There are basically two types of regularization i.e., L1 Regularization also known as Lasso regression and L2 Regularization also known as Ridge regression.
- Principle Component Analysis –
Principle component analysis is tool that is simply used to reduce dimensions i.e., features of data to either 2D or 3D format. It is one of simplest and easiest ways of doing dimensionality reduction. This dimensionality reduction has one disadvantage that it reduces accuracy of result.
But it has several advantages like it makes large complex data very simpler, easy to explore, and imagine or visualize. It also increases performance of ML model by reducing complexity. This complexity is reduced by converting large dataset of variables into smaller one. It is important technique to understand in data science field of statistics.
- Linear Regression –
Linear regression is also known as multiple regression or OLS (ordinary least square) is one of simplest and easiest ML algorithms for users, to begin with, learning ML Algorithm. It is statistical method that is used for describing and investigating whether or not one variable is dependent on others or whether it is independent.
It shows linear relationship between dependent variable and one or more independent variables that simply means it determines value of dependent variable that varies continuously according to value of independent variable.
This linear relationship is shown using regression line. It is branch of mathematics that generally deals with matrices and vectors.
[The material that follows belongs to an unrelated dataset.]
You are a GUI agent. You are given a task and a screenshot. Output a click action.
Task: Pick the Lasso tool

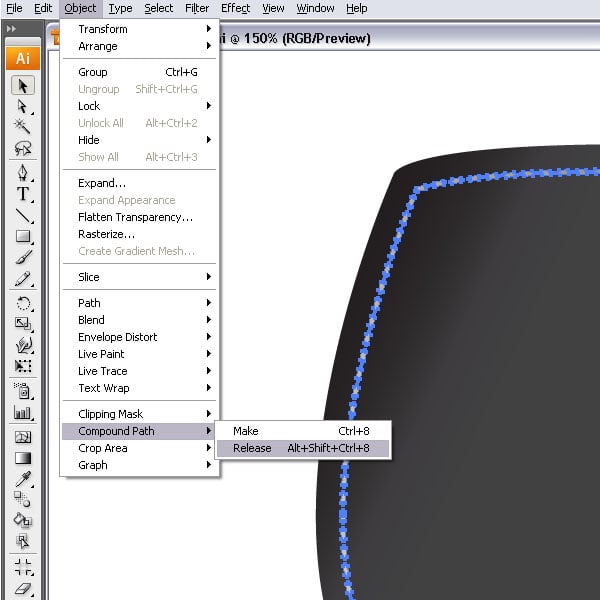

For solving linear regression problems or issues, there are many ways available and are used nowadays. Best way of solving linear regression is by using least square optimization. Main aim of linear regression is simply to identify most appropriate fit line that is passing through continuous data by just making use of simple mathematical formula or criteria.
- Singular-Value Decomposition –
It is usually referred to as SVD. Singular-Value Decomposition method is technique used for dimensionality reduction but it is not linked to any particular statistical method. It simply states that rectangular matrix A can be broken down into three products of matrices i.e. Orthogonal matrix (U), diagonal matrix (S), and transpose of orthogonal matrix (V).
This matrix decomposition is simply done to reduce and make matrix calculations easier for user. It has wide range of use in data science, engineering, etc. It also provides some essential and vital geometrical and theoretical data about linear transformation. It is used in many applications such as least-square linear regression, image compression, feature selection, visualization, denoising data, etc.
- One Hot Encoding –
One Hot Encoding is also known as dummy encoding is most commonly used encoding method for categorical data. It converts categorical data into form that can be provided ML algorithms to do better performance. This encoding method transforms categorical data into numeric values before using in ML algorithm because ML algorithm cannot work directly with categorical data.
Therefore, this one hot encoding method is used as preprocessing step and is used to encode categorical data. Here, categorical data or value is used to represent numerical value of entry or input in dataset.